Prompt: From the Fairy Tail plot summary below, set down word for word the passage starting at "Before they can" and ending at "assault on Tartaros.".

Selected passage:
· · · ·
When Natsu recognizes Silver's scent as similar to Gray's, Silver freezes him solid and imprisons him with Lisanna, leaving Happy to escape on his own. Happy later returns to Fairy Tail's guildhall to warn his friends about what has happened, including the location of their base, a floating, cubical island. Elfman then returns, but unknown to anyone else, he is possessed by Seilah and has brought an explosive lacrima to destroy the guild. As Crawford attempts to locate the final key to Face, Zero awakens and seemingly vaporizes Jellal. Meanwhile, the Fairy Tail wizards discover that Tartaros's headquarters are directly above Magnolia.
Before they can react, Elfman detonates Seilah's bomb, destroying their guildhall. As the demons of Tartaros revel in Fairy Tail's destruction, they see Happy, Carla, and Lily flying towards Cube with Cana's magic card deck, which has their guildmates sealed safely inside. Cana unseals the guild and they begin their assault on Tartaros.
The two fight, creating a hole in Tartaros's headquarters that allows the rest of Fairy Tail to enter. Natsu separates with Lisanna before time stops around him, and Zeref appears before him. Before disappearing, Zeref cryptically tells Natsu to choose whether to spare or kill E. As the rest of Fairy Tail infiltrates Tartaros's base, Mirajane reunites with Lisanna and is confronted by Seilah, who wants to exact revenge for her failure to destroy the guild.
· · · ·
[Saved data entries]
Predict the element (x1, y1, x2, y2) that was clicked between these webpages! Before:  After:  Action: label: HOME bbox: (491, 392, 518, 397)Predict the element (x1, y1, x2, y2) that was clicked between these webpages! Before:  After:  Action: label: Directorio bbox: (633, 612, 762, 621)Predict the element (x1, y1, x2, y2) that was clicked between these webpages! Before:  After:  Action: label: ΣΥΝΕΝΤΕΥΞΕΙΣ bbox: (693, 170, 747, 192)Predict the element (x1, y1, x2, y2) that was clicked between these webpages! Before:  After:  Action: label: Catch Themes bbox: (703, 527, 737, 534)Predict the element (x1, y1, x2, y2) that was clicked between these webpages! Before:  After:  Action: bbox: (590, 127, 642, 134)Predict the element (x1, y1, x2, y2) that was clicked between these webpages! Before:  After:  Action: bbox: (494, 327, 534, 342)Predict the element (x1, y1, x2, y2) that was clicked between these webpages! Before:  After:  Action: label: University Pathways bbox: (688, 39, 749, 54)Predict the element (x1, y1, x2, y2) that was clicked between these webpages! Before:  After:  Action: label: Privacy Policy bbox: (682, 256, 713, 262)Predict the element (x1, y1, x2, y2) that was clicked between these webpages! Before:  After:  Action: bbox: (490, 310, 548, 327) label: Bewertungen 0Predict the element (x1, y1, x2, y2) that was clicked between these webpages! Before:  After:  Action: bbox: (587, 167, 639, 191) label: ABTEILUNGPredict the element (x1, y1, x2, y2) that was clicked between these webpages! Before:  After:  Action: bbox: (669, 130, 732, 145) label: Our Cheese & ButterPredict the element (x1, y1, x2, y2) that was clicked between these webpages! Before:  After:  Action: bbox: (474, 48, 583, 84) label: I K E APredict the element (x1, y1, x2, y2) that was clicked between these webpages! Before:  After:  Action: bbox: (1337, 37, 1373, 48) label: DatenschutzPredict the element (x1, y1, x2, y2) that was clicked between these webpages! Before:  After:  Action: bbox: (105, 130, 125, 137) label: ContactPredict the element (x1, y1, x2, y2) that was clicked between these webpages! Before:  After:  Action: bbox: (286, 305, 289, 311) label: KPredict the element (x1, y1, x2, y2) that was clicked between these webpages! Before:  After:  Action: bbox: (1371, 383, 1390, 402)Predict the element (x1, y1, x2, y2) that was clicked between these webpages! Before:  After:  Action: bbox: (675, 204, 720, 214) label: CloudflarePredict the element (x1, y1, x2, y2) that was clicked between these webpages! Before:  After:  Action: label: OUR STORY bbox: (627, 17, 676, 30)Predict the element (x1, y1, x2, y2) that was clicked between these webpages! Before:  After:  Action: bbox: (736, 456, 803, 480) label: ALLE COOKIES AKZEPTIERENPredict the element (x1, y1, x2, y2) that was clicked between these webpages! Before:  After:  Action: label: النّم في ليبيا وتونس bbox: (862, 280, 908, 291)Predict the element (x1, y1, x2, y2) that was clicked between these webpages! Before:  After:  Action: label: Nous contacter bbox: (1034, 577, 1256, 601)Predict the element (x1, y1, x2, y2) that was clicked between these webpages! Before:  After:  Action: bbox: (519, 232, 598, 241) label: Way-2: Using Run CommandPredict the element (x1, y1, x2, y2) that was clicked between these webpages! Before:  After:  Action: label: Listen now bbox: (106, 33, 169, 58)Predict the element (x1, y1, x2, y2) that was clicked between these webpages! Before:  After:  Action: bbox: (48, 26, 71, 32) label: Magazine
· · · ·
Written reply:
Before they can react, Elfman detonates Seilah's bomb, destroying their guildhall. As the demons of Tartaros revel in Fairy Tail's destruction, they see Happy, Carla, and Lily flying towards Cube with Cana's magic card deck, which has their guildmates sealed safely inside. Cana unseals the guild and they begin their assault on Tartaros.